=== Section Start ===

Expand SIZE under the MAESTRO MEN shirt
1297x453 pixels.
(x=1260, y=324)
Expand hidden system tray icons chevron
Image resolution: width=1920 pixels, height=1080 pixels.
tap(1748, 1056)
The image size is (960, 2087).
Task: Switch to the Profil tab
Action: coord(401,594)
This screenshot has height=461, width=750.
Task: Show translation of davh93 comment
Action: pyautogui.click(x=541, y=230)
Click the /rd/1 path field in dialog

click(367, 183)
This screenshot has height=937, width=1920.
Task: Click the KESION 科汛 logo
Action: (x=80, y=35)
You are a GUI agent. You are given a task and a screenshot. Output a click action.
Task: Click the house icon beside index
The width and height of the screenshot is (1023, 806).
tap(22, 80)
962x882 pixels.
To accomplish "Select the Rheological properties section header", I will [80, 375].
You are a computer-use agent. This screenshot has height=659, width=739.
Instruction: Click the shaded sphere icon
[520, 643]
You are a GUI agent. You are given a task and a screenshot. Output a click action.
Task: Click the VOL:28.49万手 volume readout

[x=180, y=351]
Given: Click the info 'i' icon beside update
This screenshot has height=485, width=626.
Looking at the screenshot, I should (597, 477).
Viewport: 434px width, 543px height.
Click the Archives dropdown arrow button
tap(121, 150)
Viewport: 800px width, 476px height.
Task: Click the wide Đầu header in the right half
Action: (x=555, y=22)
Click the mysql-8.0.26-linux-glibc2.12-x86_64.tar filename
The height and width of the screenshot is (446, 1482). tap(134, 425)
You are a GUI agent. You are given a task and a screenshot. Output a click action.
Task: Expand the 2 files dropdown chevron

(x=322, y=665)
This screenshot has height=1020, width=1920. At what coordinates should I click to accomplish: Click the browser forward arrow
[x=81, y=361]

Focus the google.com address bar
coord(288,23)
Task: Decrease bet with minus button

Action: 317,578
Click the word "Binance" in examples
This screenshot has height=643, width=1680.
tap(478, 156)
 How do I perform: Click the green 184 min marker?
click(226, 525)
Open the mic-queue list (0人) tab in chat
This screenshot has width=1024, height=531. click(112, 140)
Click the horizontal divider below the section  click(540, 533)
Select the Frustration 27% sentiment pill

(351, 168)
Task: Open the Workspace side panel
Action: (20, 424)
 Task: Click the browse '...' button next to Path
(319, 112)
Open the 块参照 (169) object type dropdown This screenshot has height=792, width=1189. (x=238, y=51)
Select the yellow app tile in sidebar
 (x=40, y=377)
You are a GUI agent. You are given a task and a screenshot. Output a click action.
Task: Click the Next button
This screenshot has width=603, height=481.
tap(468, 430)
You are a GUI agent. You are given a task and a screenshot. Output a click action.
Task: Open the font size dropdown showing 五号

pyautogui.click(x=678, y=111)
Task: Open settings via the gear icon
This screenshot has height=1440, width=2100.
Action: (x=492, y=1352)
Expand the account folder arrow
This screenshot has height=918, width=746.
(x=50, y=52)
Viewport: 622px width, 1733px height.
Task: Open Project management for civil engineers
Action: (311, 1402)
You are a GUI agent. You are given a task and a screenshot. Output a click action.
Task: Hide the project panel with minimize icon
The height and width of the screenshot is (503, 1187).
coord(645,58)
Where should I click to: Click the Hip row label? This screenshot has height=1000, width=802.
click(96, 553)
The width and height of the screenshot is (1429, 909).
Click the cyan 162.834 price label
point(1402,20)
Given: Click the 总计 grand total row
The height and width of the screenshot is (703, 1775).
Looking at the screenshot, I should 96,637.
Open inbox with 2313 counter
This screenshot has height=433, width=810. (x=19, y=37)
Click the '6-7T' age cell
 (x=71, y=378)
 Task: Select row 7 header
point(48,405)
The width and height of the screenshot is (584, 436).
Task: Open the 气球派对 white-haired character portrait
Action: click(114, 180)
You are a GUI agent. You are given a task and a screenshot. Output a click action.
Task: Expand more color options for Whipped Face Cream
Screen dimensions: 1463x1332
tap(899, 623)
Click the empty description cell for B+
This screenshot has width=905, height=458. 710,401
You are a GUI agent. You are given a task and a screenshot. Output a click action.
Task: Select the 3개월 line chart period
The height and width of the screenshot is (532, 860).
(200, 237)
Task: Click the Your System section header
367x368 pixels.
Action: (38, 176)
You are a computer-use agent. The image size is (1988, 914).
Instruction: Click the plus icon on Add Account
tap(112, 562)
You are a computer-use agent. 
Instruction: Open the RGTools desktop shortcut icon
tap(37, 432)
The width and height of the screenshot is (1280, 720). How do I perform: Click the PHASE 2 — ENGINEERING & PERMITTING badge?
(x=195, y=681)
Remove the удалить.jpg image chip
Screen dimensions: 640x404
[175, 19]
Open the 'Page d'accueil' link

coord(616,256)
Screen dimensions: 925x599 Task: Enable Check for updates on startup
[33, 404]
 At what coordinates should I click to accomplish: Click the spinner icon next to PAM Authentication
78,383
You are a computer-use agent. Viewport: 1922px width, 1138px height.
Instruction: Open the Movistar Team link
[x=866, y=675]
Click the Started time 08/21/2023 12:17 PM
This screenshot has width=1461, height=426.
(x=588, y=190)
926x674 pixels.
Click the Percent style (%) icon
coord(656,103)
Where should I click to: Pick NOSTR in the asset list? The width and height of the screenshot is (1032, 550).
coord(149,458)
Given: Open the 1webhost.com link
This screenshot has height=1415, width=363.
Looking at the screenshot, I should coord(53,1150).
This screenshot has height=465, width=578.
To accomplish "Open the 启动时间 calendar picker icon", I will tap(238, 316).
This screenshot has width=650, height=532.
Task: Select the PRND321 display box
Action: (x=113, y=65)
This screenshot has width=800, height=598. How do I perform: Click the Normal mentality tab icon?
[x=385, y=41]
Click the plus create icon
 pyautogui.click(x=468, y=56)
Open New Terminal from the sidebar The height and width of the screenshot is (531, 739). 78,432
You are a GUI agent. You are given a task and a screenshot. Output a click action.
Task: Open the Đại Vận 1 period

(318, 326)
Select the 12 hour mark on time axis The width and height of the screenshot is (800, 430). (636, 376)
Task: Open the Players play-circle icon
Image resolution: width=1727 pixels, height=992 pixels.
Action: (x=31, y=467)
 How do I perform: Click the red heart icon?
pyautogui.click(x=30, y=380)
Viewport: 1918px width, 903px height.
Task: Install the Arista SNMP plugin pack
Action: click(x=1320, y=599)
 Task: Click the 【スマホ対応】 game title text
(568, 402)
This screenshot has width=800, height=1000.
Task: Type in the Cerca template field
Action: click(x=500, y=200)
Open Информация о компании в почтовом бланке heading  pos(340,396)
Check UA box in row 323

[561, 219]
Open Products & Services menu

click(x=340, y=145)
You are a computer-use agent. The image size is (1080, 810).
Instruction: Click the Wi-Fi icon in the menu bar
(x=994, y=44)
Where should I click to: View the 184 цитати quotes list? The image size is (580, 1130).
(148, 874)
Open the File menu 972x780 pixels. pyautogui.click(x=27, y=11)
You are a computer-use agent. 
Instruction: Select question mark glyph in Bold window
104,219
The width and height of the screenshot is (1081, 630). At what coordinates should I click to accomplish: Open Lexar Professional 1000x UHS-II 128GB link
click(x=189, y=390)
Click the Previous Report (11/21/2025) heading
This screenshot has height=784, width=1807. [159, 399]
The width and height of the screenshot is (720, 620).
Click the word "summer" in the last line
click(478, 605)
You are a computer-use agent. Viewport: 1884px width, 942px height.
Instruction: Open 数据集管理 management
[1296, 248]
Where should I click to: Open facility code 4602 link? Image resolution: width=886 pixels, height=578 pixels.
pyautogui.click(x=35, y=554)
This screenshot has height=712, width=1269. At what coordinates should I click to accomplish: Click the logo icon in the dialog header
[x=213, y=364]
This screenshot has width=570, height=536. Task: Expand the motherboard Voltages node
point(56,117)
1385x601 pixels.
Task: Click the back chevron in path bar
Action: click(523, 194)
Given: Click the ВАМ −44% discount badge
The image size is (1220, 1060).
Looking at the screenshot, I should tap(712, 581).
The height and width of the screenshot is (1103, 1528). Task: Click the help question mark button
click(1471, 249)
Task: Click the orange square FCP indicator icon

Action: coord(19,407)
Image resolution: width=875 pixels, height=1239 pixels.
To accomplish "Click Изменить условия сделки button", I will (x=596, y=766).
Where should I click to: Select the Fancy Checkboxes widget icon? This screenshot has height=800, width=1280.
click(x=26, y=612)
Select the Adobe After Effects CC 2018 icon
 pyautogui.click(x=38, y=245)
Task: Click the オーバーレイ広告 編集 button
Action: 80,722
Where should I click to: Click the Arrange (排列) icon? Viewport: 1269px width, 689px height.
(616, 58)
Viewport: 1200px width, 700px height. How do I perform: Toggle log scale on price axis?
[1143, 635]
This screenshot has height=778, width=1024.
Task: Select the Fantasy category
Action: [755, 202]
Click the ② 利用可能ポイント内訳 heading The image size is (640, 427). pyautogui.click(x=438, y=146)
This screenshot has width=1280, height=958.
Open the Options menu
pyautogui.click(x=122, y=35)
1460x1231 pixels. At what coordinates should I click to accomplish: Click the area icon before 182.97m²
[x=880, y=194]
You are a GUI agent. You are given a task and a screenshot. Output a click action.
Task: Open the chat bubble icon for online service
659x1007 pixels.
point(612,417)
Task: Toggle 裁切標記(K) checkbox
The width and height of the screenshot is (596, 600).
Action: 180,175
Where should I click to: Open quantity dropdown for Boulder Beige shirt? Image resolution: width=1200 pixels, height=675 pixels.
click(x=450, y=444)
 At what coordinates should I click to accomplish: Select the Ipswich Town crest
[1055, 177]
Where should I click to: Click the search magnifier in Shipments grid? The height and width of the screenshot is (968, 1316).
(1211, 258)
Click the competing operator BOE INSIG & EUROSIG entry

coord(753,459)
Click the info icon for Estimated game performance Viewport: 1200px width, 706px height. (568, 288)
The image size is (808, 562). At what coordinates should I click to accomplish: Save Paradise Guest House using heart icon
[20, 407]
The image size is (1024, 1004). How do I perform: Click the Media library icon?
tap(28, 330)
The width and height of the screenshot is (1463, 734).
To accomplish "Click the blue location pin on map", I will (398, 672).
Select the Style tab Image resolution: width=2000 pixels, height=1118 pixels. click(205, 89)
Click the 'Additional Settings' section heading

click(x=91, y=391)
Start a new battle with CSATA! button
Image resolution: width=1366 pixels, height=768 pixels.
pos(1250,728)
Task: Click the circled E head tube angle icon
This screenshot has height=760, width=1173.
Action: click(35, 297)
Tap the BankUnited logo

=== Section End ===

Proceeding from the line containing "Task: Expand more" through the line containing "Given: Open the 1webhost.com link", transcribe the lines above exactly, both end lines included.

Finished task
Task: Expand more color options for Whipped Face Cream
Screen dimensions: 1463x1332
tap(899, 623)
Click the empty description cell for B+
This screenshot has width=905, height=458. 710,401
You are a GUI agent. You are given a task and a screenshot. Output a click action.
Task: Select the 3개월 line chart period
The height and width of the screenshot is (532, 860).
(200, 237)
Task: Click the Your System section header
367x368 pixels.
Action: (38, 176)
You are a computer-use agent. The image size is (1988, 914).
Instruction: Click the plus icon on Add Account
tap(112, 562)
You are a computer-use agent. 
Instruction: Open the RGTools desktop shortcut icon
tap(37, 432)
The width and height of the screenshot is (1280, 720). How do I perform: Click the PHASE 2 — ENGINEERING & PERMITTING badge?
(x=195, y=681)
Remove the удалить.jpg image chip
Screen dimensions: 640x404
[175, 19]
Open the 'Page d'accueil' link

coord(616,256)
Screen dimensions: 925x599 Task: Enable Check for updates on startup
[33, 404]
 At what coordinates should I click to accomplish: Click the spinner icon next to PAM Authentication
78,383
You are a computer-use agent. Viewport: 1922px width, 1138px height.
Instruction: Open the Movistar Team link
[x=866, y=675]
Click the Started time 08/21/2023 12:17 PM
This screenshot has width=1461, height=426.
(x=588, y=190)
926x674 pixels.
Click the Percent style (%) icon
coord(656,103)
Where should I click to: Pick NOSTR in the asset list? The width and height of the screenshot is (1032, 550).
coord(149,458)
Given: Open the 1webhost.com link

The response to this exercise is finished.